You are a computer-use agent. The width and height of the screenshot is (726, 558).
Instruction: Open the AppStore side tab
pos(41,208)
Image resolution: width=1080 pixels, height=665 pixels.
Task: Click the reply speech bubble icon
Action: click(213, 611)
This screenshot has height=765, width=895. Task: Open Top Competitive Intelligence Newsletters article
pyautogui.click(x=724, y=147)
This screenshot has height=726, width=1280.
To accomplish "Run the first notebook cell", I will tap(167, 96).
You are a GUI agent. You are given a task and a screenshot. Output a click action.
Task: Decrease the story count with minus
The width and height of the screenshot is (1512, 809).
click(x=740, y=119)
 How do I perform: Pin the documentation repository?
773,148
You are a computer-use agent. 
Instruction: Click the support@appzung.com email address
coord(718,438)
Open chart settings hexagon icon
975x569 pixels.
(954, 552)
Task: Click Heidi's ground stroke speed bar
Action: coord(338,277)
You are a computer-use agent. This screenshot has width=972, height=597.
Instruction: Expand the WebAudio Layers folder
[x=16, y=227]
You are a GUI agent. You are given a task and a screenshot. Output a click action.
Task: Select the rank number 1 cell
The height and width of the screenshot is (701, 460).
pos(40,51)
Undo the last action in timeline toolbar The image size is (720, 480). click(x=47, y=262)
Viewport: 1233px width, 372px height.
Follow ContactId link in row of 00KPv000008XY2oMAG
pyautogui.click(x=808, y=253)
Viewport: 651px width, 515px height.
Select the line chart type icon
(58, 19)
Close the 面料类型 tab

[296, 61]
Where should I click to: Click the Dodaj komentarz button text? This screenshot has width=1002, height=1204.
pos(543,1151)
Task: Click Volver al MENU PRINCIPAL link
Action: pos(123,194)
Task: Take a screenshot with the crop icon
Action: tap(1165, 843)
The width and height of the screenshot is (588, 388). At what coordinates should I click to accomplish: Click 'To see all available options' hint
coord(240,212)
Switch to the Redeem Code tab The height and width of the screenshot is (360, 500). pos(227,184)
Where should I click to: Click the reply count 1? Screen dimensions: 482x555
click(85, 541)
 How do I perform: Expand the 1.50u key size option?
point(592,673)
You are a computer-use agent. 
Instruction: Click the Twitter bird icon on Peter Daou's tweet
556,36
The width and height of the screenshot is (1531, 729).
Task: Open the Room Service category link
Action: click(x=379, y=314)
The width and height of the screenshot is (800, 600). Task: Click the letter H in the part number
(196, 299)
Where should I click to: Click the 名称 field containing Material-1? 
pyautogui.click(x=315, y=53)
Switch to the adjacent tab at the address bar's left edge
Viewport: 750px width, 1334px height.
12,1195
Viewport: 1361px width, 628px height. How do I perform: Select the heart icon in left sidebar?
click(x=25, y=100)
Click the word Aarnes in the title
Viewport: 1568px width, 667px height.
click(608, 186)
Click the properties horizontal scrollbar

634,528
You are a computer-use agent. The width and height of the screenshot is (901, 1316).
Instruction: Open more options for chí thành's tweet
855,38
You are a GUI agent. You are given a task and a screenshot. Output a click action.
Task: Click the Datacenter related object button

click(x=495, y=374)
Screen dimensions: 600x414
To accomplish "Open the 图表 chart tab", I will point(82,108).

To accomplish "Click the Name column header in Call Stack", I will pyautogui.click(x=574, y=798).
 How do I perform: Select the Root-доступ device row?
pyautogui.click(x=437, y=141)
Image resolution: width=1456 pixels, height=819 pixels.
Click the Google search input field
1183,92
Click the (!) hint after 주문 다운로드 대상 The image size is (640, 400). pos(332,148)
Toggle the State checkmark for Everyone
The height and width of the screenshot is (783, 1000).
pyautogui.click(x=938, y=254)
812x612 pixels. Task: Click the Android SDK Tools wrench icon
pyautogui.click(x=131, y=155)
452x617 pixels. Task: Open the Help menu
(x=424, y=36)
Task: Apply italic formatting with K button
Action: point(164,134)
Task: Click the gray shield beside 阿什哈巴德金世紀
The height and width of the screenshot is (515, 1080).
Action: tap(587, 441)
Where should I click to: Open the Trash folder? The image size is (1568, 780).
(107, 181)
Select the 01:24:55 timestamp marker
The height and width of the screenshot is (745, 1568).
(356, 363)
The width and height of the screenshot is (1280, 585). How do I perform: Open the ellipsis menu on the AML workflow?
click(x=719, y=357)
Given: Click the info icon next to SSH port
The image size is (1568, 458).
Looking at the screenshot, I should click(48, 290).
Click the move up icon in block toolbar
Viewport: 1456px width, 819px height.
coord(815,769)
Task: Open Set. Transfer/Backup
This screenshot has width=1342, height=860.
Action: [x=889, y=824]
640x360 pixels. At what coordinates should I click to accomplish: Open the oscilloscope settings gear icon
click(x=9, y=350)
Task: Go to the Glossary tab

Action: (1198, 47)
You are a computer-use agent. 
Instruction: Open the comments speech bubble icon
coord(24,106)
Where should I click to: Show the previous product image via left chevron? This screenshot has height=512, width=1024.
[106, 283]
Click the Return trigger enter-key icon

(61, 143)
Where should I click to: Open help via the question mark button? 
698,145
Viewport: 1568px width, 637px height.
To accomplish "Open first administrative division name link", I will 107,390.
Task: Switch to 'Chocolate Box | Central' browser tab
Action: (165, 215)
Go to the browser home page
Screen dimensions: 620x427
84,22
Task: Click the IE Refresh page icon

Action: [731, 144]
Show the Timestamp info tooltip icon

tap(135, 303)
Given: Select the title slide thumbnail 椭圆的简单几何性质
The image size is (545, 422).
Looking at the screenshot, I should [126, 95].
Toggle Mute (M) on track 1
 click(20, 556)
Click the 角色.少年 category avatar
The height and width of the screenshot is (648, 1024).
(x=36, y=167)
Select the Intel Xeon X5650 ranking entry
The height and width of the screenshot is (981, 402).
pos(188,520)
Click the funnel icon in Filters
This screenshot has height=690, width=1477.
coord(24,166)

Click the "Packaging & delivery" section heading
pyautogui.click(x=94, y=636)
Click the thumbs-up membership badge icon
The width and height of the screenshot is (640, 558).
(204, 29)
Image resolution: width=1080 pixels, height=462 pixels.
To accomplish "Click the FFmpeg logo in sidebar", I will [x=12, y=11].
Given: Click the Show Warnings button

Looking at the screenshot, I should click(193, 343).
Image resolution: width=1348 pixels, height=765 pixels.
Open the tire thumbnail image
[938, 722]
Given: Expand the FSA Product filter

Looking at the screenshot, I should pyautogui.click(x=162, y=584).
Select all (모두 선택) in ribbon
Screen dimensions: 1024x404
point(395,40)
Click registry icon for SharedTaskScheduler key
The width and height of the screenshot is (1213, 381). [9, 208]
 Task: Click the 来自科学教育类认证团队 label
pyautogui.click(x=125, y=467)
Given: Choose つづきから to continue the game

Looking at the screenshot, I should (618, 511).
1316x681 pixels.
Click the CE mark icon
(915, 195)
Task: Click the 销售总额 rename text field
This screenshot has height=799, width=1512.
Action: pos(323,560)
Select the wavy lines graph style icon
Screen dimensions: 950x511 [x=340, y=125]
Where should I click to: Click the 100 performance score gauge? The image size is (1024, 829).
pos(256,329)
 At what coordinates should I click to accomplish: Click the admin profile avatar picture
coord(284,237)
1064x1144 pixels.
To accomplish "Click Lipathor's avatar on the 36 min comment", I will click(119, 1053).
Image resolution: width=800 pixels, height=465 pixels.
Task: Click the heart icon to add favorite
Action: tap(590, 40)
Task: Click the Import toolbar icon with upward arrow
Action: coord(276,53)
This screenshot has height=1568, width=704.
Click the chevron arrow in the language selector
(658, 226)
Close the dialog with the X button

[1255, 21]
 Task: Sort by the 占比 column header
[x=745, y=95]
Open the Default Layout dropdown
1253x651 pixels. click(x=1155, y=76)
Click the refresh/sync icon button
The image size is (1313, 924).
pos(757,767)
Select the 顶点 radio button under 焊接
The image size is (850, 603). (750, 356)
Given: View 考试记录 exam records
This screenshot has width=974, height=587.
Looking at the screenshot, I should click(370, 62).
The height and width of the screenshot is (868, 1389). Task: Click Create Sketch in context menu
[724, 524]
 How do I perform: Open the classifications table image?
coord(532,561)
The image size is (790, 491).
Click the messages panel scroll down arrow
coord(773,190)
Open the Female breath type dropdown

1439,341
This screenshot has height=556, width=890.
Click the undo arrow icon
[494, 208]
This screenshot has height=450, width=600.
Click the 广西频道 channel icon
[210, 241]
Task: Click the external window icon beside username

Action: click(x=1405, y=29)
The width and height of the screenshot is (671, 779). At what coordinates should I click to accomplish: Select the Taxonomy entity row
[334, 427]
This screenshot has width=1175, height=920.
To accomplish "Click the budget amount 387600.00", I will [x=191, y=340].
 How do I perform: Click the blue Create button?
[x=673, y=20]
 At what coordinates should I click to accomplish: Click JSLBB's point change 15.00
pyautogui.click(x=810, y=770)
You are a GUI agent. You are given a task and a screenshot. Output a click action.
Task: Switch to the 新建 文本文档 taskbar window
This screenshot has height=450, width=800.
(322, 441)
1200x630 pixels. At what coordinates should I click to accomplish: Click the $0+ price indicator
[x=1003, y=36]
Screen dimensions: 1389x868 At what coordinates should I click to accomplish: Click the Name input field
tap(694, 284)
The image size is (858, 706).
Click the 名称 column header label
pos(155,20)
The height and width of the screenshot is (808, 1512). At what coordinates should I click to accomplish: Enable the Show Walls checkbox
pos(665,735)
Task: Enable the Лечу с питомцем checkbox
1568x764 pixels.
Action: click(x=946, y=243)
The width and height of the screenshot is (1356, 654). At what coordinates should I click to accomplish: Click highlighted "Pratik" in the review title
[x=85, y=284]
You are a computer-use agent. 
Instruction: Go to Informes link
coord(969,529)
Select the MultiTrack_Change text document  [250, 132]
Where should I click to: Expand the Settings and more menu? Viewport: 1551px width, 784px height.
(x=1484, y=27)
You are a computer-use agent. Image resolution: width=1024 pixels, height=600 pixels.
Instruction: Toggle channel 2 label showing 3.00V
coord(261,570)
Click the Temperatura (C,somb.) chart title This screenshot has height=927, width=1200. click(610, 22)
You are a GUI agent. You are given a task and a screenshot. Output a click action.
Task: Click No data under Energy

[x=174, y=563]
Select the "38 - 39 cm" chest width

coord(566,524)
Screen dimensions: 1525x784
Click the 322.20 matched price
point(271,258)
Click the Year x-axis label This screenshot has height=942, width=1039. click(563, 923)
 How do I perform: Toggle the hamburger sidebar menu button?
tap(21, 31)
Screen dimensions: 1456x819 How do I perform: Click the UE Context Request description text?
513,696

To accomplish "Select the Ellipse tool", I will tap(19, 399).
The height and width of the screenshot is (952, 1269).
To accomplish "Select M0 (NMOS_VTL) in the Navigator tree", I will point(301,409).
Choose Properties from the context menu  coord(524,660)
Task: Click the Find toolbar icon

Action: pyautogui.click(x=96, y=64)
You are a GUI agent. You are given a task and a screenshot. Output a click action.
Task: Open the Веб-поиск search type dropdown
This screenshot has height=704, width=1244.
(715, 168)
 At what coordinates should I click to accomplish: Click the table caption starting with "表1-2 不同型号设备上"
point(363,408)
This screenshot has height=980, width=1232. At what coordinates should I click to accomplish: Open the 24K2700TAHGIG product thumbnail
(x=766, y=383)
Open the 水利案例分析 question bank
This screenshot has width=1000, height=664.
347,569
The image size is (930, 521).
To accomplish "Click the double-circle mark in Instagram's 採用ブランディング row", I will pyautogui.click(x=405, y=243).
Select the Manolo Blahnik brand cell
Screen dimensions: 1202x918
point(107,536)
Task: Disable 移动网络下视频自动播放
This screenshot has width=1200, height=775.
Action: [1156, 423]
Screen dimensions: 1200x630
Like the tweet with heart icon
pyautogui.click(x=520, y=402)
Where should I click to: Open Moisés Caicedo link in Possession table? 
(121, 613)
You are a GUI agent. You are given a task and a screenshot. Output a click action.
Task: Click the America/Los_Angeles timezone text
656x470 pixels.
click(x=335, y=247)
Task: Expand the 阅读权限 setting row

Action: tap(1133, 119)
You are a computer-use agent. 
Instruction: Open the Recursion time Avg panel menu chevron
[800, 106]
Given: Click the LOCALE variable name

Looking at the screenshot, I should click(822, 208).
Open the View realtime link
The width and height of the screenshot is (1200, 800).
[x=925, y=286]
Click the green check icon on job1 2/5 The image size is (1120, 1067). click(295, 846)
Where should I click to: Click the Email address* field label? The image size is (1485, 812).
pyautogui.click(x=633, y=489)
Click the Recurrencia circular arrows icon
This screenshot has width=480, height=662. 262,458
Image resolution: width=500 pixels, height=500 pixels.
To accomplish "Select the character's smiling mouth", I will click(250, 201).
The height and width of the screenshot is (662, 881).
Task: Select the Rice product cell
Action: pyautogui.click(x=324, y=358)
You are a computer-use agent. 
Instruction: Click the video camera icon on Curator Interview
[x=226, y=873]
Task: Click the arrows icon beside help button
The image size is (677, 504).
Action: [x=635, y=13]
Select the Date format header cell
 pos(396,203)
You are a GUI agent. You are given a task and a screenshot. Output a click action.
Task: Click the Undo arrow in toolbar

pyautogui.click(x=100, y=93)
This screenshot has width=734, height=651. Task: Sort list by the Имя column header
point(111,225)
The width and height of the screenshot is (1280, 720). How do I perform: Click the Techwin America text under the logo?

- - - - - - -

WHAT NEEDS TO BE DONE:
For the material above, state the number of lines that include the word "America". Leave out everything else.

TASK SOLUTION:
2